Records excerpted from a collection:
_ _ _ _
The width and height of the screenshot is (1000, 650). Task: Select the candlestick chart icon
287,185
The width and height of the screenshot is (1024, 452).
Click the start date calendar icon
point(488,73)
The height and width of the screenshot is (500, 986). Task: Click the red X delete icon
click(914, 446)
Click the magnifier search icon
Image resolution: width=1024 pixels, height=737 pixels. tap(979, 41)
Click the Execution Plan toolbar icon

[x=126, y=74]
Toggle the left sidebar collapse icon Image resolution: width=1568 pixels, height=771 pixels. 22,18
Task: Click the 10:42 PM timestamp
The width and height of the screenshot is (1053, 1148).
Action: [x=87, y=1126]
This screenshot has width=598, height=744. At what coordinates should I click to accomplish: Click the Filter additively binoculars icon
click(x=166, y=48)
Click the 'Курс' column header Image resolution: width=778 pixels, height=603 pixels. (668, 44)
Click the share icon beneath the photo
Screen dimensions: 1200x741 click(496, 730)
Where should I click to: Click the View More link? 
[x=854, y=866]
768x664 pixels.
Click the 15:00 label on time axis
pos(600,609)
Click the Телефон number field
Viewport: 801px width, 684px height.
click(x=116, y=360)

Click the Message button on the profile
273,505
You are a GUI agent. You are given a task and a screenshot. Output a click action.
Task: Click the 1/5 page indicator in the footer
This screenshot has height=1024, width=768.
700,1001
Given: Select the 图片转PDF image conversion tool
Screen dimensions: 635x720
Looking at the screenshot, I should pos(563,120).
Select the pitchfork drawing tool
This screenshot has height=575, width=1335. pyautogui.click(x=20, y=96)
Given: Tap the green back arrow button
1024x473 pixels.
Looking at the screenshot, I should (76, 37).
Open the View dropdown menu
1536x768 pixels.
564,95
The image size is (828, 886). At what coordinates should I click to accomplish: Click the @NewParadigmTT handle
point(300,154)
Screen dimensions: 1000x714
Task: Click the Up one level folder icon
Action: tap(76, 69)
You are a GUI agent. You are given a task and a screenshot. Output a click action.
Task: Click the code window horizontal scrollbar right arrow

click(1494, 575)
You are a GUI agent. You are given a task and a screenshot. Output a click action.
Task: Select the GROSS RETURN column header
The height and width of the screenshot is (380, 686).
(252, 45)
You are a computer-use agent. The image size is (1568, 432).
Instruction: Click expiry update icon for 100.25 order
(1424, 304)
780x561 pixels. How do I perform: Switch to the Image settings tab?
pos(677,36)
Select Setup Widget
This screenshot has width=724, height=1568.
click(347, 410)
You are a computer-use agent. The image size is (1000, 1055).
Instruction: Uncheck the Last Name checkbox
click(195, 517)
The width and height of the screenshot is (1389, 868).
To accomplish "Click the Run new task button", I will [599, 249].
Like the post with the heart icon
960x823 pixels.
_ _ _ _
EXERCISE OBJECTIVE: A verbatim repeat of all the entries above is the required answer.

SOLUTION BELOW:
The width and height of the screenshot is (1000, 650). Task: Select the candlestick chart icon
287,185
The width and height of the screenshot is (1024, 452).
Click the start date calendar icon
point(488,73)
The height and width of the screenshot is (500, 986). Task: Click the red X delete icon
click(914, 446)
Click the magnifier search icon
Image resolution: width=1024 pixels, height=737 pixels. tap(979, 41)
Click the Execution Plan toolbar icon

[x=126, y=74]
Toggle the left sidebar collapse icon Image resolution: width=1568 pixels, height=771 pixels. 22,18
Task: Click the 10:42 PM timestamp
The width and height of the screenshot is (1053, 1148).
Action: [x=87, y=1126]
This screenshot has width=598, height=744. At what coordinates should I click to accomplish: Click the Filter additively binoculars icon
click(x=166, y=48)
Click the 'Курс' column header Image resolution: width=778 pixels, height=603 pixels. (668, 44)
Click the share icon beneath the photo
Screen dimensions: 1200x741 click(496, 730)
Where should I click to: Click the View More link? 
[x=854, y=866]
768x664 pixels.
Click the 15:00 label on time axis
pos(600,609)
Click the Телефон number field
Viewport: 801px width, 684px height.
click(x=116, y=360)

Click the Message button on the profile
273,505
You are a GUI agent. You are given a task and a screenshot. Output a click action.
Task: Click the 1/5 page indicator in the footer
This screenshot has height=1024, width=768.
700,1001
Given: Select the 图片转PDF image conversion tool
Screen dimensions: 635x720
Looking at the screenshot, I should pos(563,120).
Select the pitchfork drawing tool
This screenshot has height=575, width=1335. pyautogui.click(x=20, y=96)
Given: Tap the green back arrow button
1024x473 pixels.
Looking at the screenshot, I should (76, 37).
Open the View dropdown menu
1536x768 pixels.
564,95
The image size is (828, 886). At what coordinates should I click to accomplish: Click the @NewParadigmTT handle
point(300,154)
Screen dimensions: 1000x714
Task: Click the Up one level folder icon
Action: tap(76, 69)
You are a GUI agent. You are given a task and a screenshot. Output a click action.
Task: Click the code window horizontal scrollbar right arrow

click(1494, 575)
You are a GUI agent. You are given a task and a screenshot. Output a click action.
Task: Select the GROSS RETURN column header
The height and width of the screenshot is (380, 686).
(252, 45)
You are a computer-use agent. The image size is (1568, 432).
Instruction: Click expiry update icon for 100.25 order
(1424, 304)
780x561 pixels. How do I perform: Switch to the Image settings tab?
pos(677,36)
Select Setup Widget
This screenshot has width=724, height=1568.
click(347, 410)
You are a computer-use agent. The image size is (1000, 1055).
Instruction: Uncheck the Last Name checkbox
click(195, 517)
The width and height of the screenshot is (1389, 868).
To accomplish "Click the Run new task button", I will [599, 249].
Like the post with the heart icon
960x823 pixels.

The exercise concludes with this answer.